Monday was my eighth fitiversary, eight years since the day when the seizure-like episodes of intense tics that I call ‘ticcing fits’ became a regular part of my life. They’d been happening on and off for months, even years, but I woke up one morning in October 2011 having one, and from then on, they started happening very regularly. It was frightening and painful at first and took some adjusting too.
For the first few years I’d mark the 21st October in some sort of low-key way – it felt important to acknowledge what a big change in my life these episodes had ushered in. From that point on I’ve needed much more support in order to stay safe and independent.
This year I chose not to say anything to anyone about my fitiversary, but instead marked it in a very private and personal way. It seems significant that I no longer feel the need to separate out the onset of my ticcing fits from my wider experience of Tourettes. What had at first felt upsetting or like a loss, now just feels like my life.
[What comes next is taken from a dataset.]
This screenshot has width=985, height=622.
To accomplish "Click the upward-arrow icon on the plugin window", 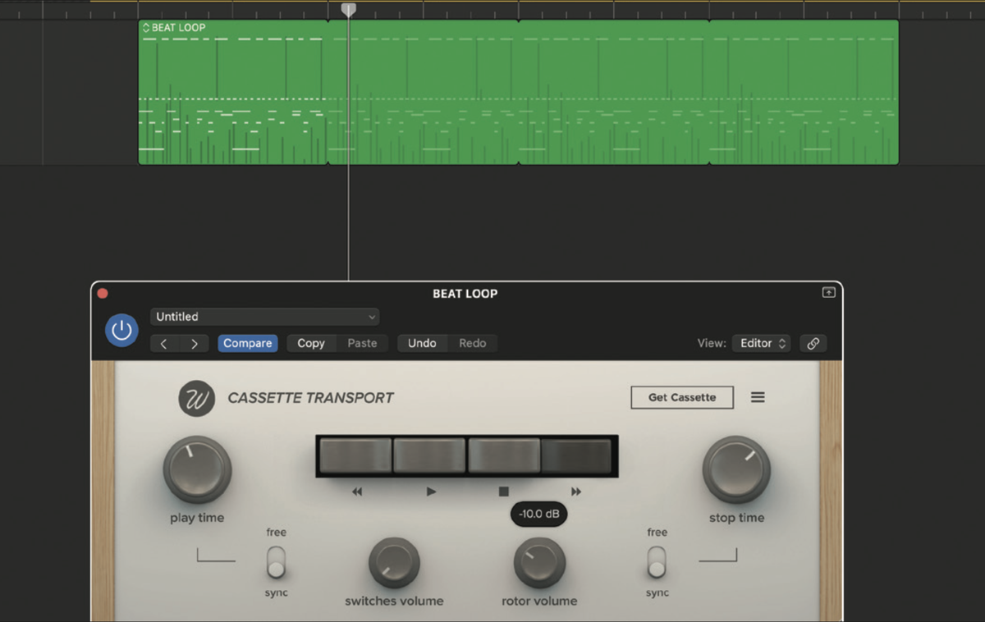I will pos(828,293).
Thank you to everyone who’s helped me get to this point. It’s not always been an easy journey and it’s definitely not one I’ve made alone. If you’re struggling with changing tics this Tough Tics Survivor’s Guide might be of interest.
This time eight years ago I was reeling from the changes I was experiencing. Since then I’ve learnt about my own resilience, and I’ve come to understand the incredible power of friendship and practical support.